“Selain itu saya juga bekerja sebagai tukang atu buruh di perusahaan percetakan batu merah di Desa Lianosa milik bapak La Nia (Almarhum),” kata Muslim baru-baru ini.
Muslim mengisahkan, sepekan menjelang pelaksanaan Ujian Belajar Tahap Akhir (EBTA) SMP, tepatnya Kamis sekitar pukul 12.00 Wita di tahun 1995, ayahnya meninggal dunia akibat sakit yang di derita selama kurang lebih dua tahun dengan meninggalkan seorang istri dan delapan anak.

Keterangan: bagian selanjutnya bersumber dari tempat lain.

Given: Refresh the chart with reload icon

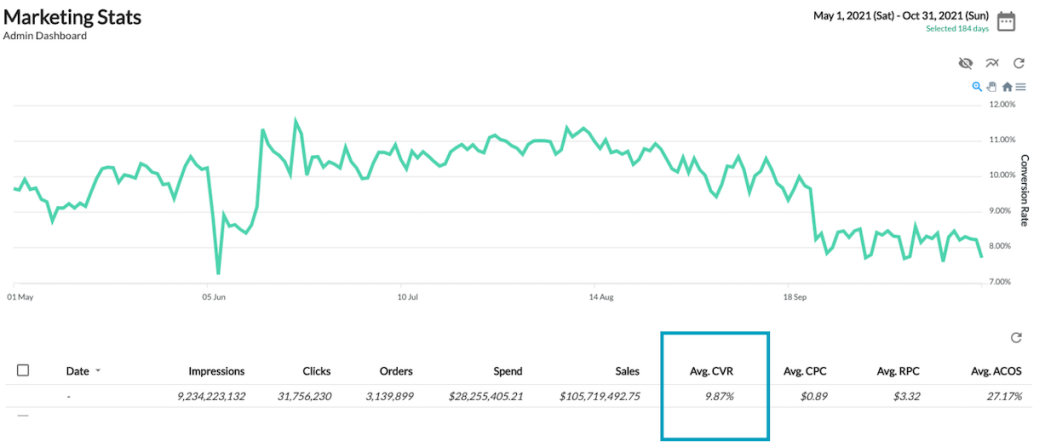Looking at the screenshot, I should [x=1019, y=63].
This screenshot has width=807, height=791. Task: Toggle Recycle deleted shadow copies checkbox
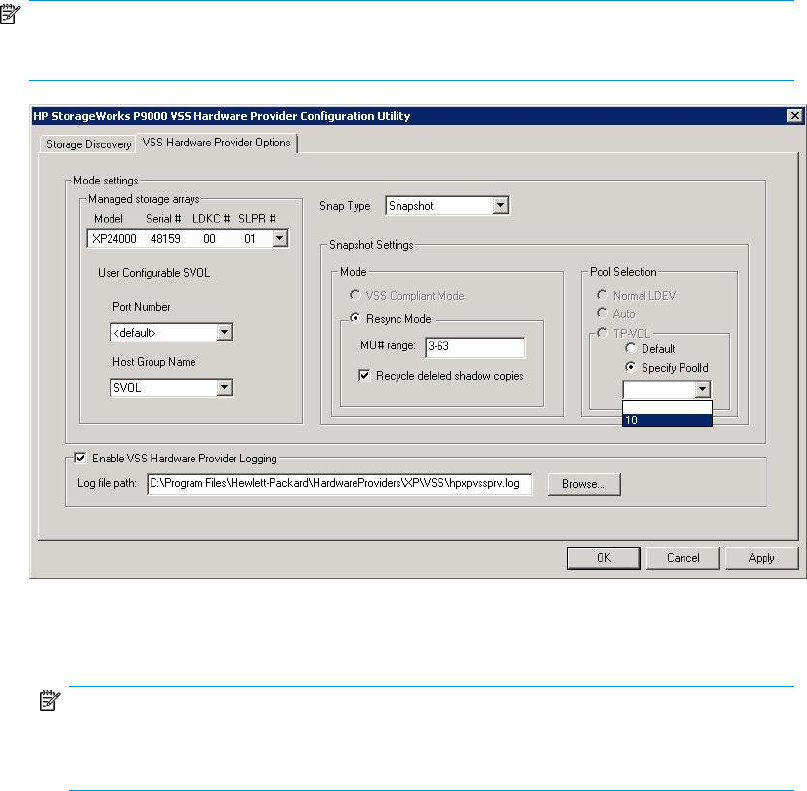(x=364, y=376)
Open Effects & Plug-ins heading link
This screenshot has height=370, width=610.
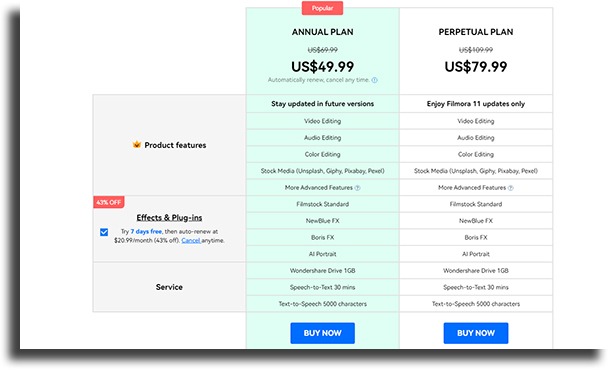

Namun kepergian sang ayah ditengah-tengah mereka, tak membuat Muslim kecil putus asah dan berlarut-larut dalam kesedihan. Peristiwa memilukan itu menjadi cambuk untuk dirinya terus belajar dan bekerja selayaknya anak-anak di pedesaan lainnnya.
“Saat kepergian ayah, disitulah mulai muncul kesadaran dan kedewasaan, kalau saya tidak berubah maka kedepan mau jadi apa, bagaimana caranya untuk bisa bangkit dan mengangkat derajat keluarga yang kurang memiliki nilai di mata masyarakat. Maka saat itu seketika lahir sebuah keputusan, saya harus sekolah setinggi-tingginya, karena hanya jalan itu yang bisa merubah segalanya dan bisa mengangkat derajat keluarga,” beber Muslim
“Banyak suka duka semasa almarhum ayah masih hidup. Saat ini kalau aku mengingat semua itu perasaan sedih dan sedikit ada rasa menyesal,” tambahnya.
Muslim membuktikan dan mewujudkan apa yang diikrarkannya kala itu, bahwa seorang anak yang tumbuh dan ditinggalkan seorang ayah di tengah kesulitan, mampu sukses dan bersaing.